Beware, War Criminal On Campus

“That part doesn’t weigh on me morally,” the Human Rights and Humanitarian Law professor told The Intercept in 2018.

This graduation, you’ll sit next to future teachers, artists, doctors, engineers, historians, journalists, proud parents, and sweaty siblings. You will also sit next to a war criminal: Harvard Law School Professor Gabriella Blum.

In the early 2000s, while working for the legal department of the Israeli Occupation Forces, Blum helped pioneer official legal guidance for targeted attacks against Palestinians. Specifically, her work focused on policies surrounding the new technology of militarized drones. These policies permitted the use of drones to assassinate Palestinians whom the IOF deemed a threat, without any legal proceeding or due process. Israel killed nearly 500 Palestinians and injured hundreds more in the first five years of the program alone.

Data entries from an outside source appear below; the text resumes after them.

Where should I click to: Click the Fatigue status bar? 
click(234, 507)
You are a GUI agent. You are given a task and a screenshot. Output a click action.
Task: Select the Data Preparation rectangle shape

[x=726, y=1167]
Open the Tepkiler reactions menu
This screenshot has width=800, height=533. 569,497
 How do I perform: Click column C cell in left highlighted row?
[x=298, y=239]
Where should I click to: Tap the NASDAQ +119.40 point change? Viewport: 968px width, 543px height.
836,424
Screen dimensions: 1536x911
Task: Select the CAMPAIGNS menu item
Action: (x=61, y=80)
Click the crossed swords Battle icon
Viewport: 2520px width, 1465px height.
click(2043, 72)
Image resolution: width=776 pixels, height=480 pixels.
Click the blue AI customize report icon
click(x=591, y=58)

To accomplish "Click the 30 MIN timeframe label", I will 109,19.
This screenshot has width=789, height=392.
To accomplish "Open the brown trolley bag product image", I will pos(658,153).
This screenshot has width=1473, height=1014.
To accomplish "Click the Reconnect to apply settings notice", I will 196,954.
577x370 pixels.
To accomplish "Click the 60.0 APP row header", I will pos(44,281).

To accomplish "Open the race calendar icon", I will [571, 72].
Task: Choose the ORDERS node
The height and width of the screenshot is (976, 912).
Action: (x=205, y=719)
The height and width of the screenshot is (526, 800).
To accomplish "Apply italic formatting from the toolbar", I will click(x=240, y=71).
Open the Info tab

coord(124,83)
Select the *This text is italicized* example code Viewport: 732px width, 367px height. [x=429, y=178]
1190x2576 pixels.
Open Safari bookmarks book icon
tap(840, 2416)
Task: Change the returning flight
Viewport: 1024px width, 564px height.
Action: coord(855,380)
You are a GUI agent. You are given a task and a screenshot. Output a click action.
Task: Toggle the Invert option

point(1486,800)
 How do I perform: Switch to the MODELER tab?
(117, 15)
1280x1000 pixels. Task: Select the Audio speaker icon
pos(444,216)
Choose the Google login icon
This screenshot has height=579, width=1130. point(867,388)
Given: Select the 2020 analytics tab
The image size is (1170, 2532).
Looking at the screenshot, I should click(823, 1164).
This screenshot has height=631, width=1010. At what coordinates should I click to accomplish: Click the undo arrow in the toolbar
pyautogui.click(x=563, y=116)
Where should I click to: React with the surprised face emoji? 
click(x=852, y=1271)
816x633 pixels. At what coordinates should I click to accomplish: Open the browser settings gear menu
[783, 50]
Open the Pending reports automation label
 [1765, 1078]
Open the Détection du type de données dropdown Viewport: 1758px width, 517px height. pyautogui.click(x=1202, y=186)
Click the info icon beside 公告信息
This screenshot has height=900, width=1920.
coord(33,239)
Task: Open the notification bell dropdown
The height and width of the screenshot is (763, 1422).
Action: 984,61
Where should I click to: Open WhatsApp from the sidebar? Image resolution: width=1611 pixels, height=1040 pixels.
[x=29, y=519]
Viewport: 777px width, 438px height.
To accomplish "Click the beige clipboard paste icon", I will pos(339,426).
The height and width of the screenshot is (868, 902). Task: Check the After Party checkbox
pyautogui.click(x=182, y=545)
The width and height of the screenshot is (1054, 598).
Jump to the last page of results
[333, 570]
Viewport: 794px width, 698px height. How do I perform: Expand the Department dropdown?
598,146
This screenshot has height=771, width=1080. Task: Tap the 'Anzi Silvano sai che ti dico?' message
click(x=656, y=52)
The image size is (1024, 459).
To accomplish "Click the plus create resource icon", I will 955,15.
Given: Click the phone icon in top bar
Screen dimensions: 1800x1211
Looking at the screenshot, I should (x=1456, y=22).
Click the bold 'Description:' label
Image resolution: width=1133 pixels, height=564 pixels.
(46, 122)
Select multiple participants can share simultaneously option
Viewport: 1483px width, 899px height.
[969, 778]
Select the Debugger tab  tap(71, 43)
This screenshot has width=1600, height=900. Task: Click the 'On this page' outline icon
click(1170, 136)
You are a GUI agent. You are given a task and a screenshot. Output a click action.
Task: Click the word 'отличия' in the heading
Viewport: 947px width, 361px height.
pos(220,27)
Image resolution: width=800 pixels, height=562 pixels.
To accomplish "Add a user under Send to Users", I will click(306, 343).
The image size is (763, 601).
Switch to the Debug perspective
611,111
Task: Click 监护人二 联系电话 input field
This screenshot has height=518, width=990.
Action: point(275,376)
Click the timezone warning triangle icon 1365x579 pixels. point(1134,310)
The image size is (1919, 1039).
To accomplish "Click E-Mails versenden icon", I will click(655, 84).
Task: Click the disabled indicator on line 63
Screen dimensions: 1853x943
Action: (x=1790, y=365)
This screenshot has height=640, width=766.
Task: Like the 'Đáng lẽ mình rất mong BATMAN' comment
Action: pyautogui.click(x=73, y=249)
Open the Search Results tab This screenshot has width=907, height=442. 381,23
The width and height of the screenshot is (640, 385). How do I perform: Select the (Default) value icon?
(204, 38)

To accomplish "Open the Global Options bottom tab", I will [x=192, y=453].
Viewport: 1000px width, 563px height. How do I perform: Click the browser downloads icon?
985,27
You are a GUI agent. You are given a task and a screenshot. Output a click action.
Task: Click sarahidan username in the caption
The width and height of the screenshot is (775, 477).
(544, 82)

Blum’s efforts helped pave the way for Israel’s widespread use of targeted drone strikes today. This adoption has been as cruel as it has been deadly: in 2009, Human Rights Watch published a report called “Precisely Wrong,” arguing that Israel’s use of supposedly precise drone strikes resulted in gruesome civilian deaths in Gaza. The report analyzed six drone strikes between December 2008 and January 2009 that killed 29 Palestinian civilians, including eight children. HRW concluded that Israel’s refusal to take precautions to avoid civilian death violated international humanitarian law. The report resulted in no consequences — an outcome made easier by Blum’s efforts nearly a decade prior to normalize drone violence.

The U.S. cashed in on this normalization, too. In July 2001, U.S. officials called Israel’s targeted assassinations “extrajudicial” and recommended that they stop. But after September 11, the U.S. warmed to Blum’s work and adopted the same legal justification as part of its own colonial projects, namely the “War on Terror.” Since then, the U.S. has executed thousands of people in Pakistan, Yemen, and Somalia — including hundreds of known civilians — in Israeli-esque drone strikes. In 2009, the same year as HRW’s report, Blum’s colleague in the IOF’s legal department bragged, “If you do something for long enough, the world will accept it ... The atmosphere was that Israel had committed a crime [by committing drone strikes]. Today everyone says it was preventive self-defense. International law progresses through violations.”

Gabriella Blum has no remorse for her part in enabling these violations. In 2018, she told a reporter from The Intercept that she was “sure” she was responsible for the legal guidance she developed being used to expand the use of drone strikes: “That part doesn’t weigh on me morally.”

Today, Blum works as the Rita E. Hauser Professor of Human Rights and Humanitarian Law at Harvard Law School, where she specializes in “public international law, international negotiations, the law of armed conflict, and counterterrorism” — a ripe role for someone who spent their career helping to violate international law. In December 2023, dozens of Harvard Law students staged a walkout of a talk Blum was giving on “Israeli law and security” to protest her complicity in mass death. But Blum carries on, teaching, supervising, and authoring legal scholarship under Harvard’s name. In this way, Harvard, too, has cashed in on Blum’s violent legacy.

This graduation, a war criminal will sit next to you and celebrate graduation at the richest university in the world. Meanwhile, Israel continues to block aid to Gaza and bomb civilian centers using the very drone strike program Blum helped construct.